■ WHAT THE TASK REQUIRES ■
Reproduce the records verbatim from the line containing "the headline's end" through the last line of the records, including both ends. Omit the pictures from your copy.

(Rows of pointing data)
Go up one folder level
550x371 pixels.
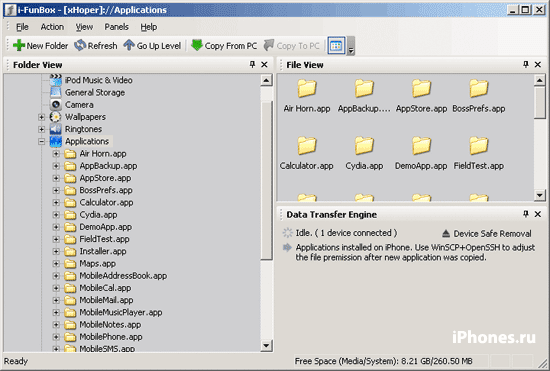pos(152,46)
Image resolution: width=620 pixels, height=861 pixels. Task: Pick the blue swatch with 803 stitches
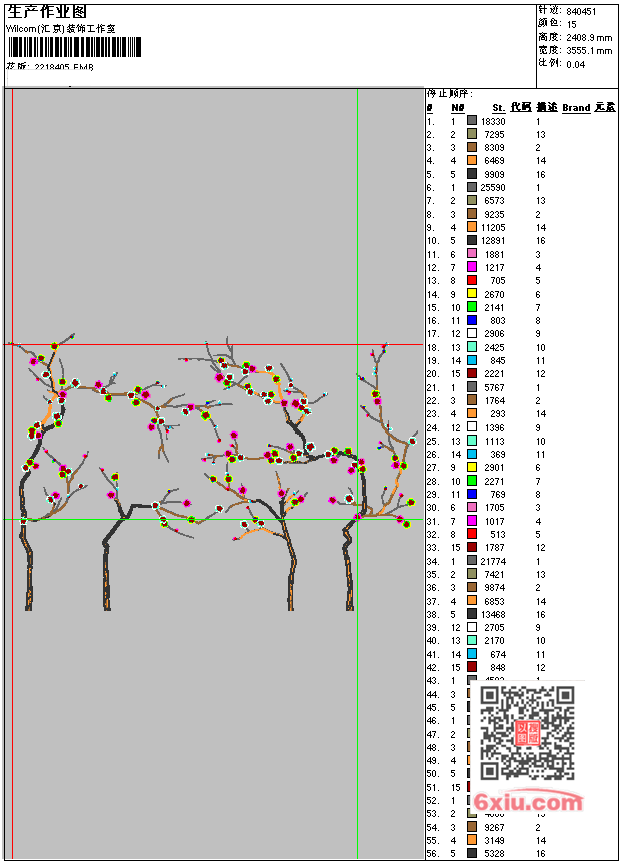tap(472, 321)
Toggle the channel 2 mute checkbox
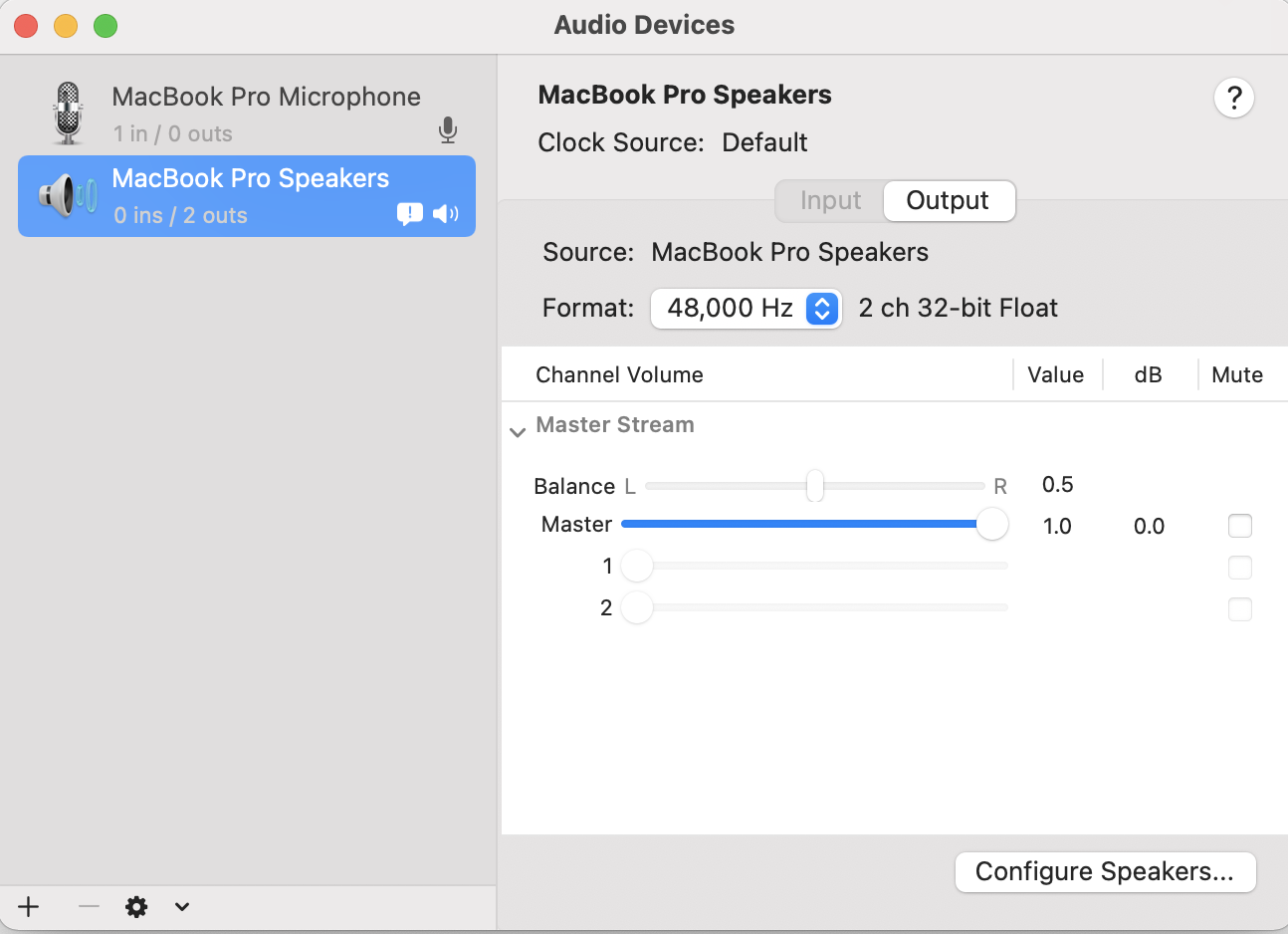The image size is (1288, 934). [1239, 609]
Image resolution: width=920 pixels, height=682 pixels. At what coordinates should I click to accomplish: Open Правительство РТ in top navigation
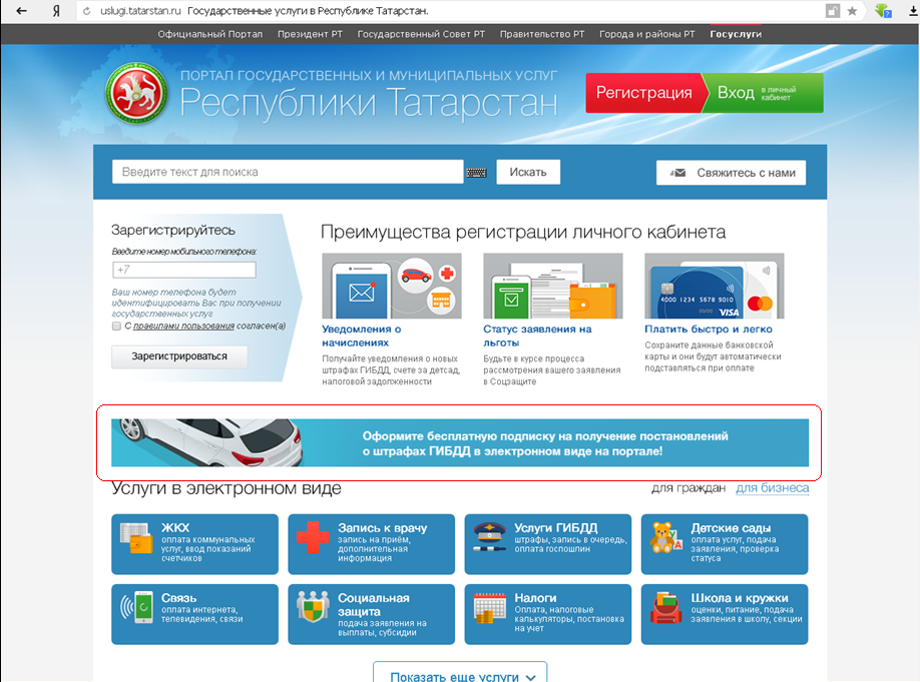(x=541, y=34)
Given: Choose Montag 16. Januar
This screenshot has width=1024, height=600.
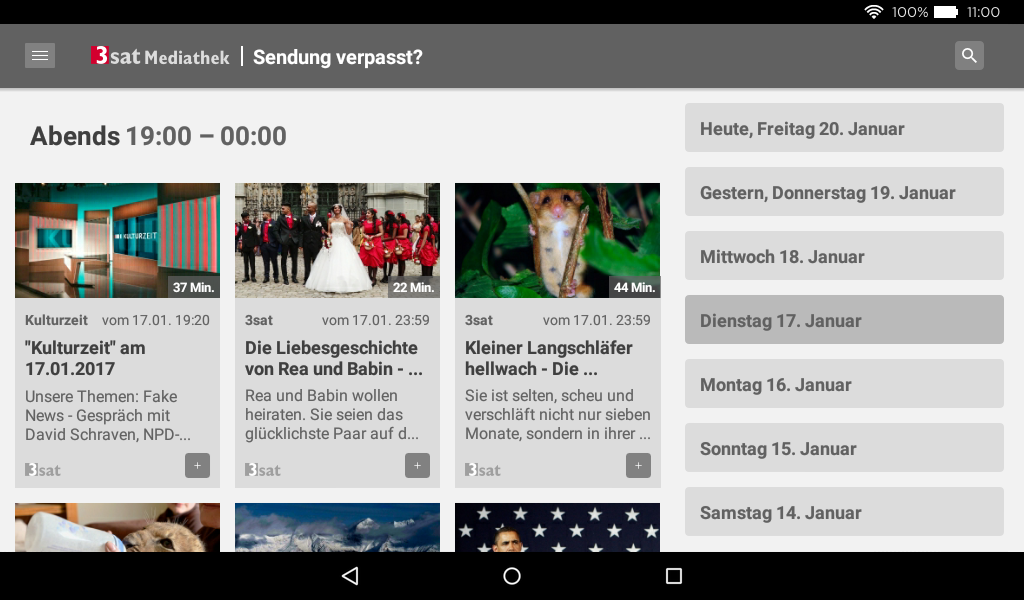Looking at the screenshot, I should (844, 384).
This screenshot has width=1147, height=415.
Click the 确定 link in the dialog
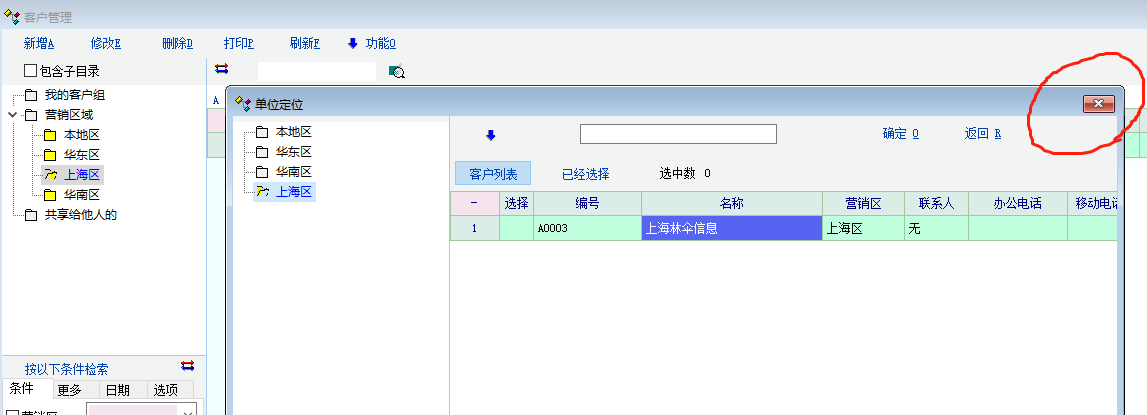[900, 134]
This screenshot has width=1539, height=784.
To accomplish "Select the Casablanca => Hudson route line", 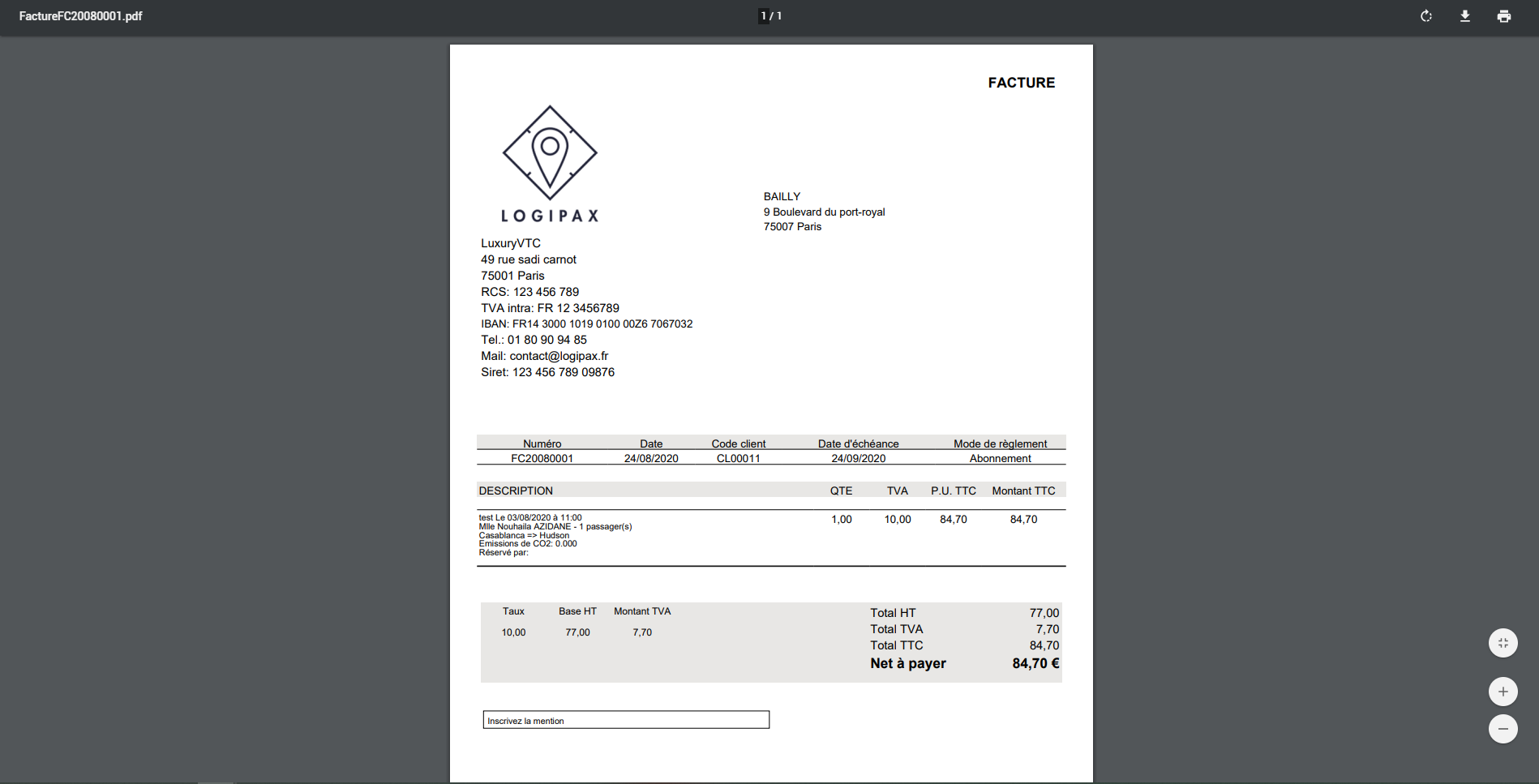I will 524,535.
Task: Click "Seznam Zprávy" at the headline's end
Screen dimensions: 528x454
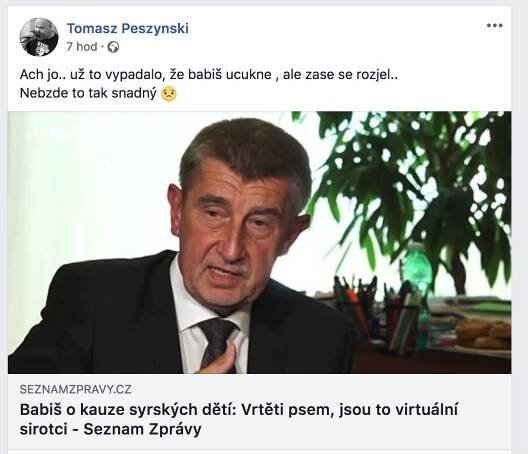Action: [142, 429]
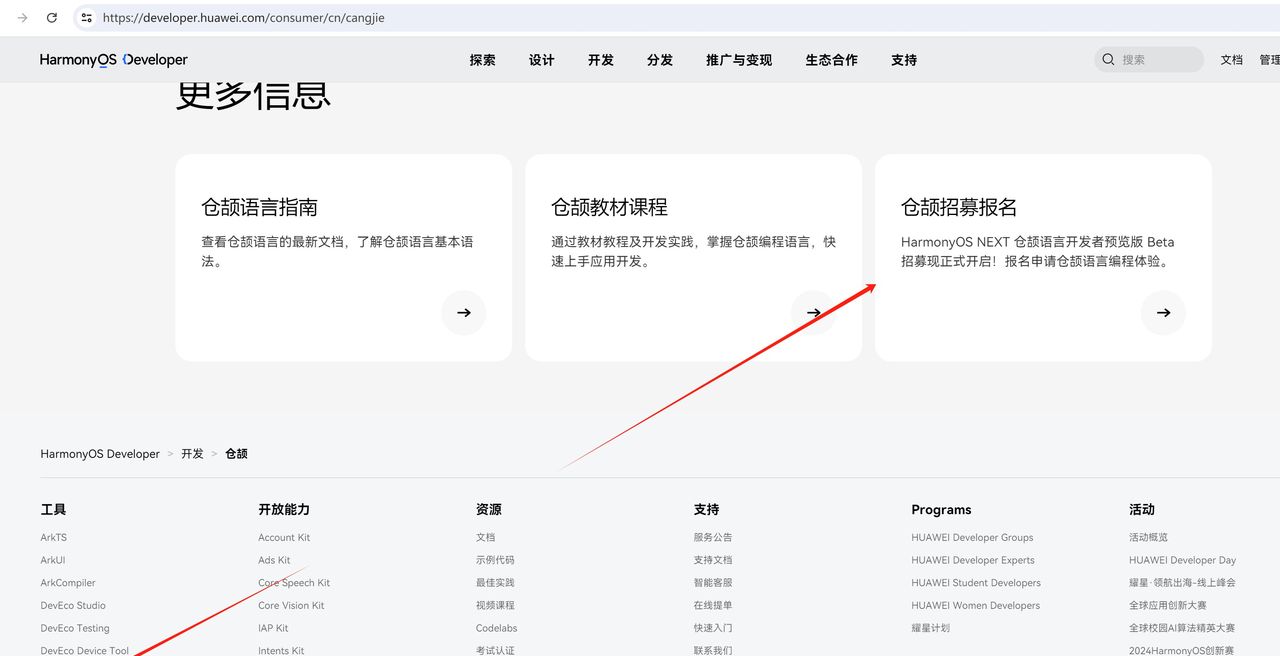The height and width of the screenshot is (656, 1280).
Task: Open the 开发 item in top navigation
Action: click(x=600, y=60)
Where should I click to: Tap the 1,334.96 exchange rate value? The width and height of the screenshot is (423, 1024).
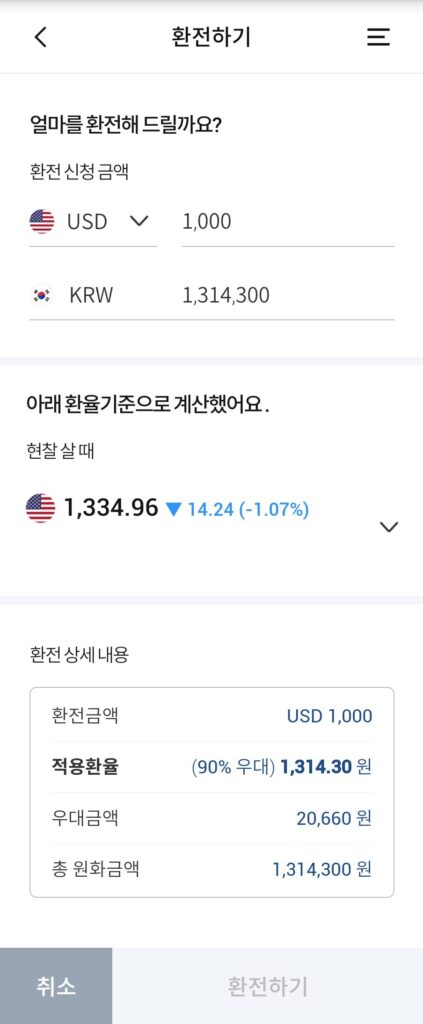[111, 507]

■ EXERCISE ANSWER ■
Task: Click "Seznam Zprávy" at the headline's end
Screen dimensions: 528x454
Action: [142, 429]
The height and width of the screenshot is (656, 1280).
Task: Open the 开发 item in top navigation
Action: click(x=600, y=60)
Where should I click to: Tap the 1,334.96 exchange rate value? The width and height of the screenshot is (423, 1024).
[111, 507]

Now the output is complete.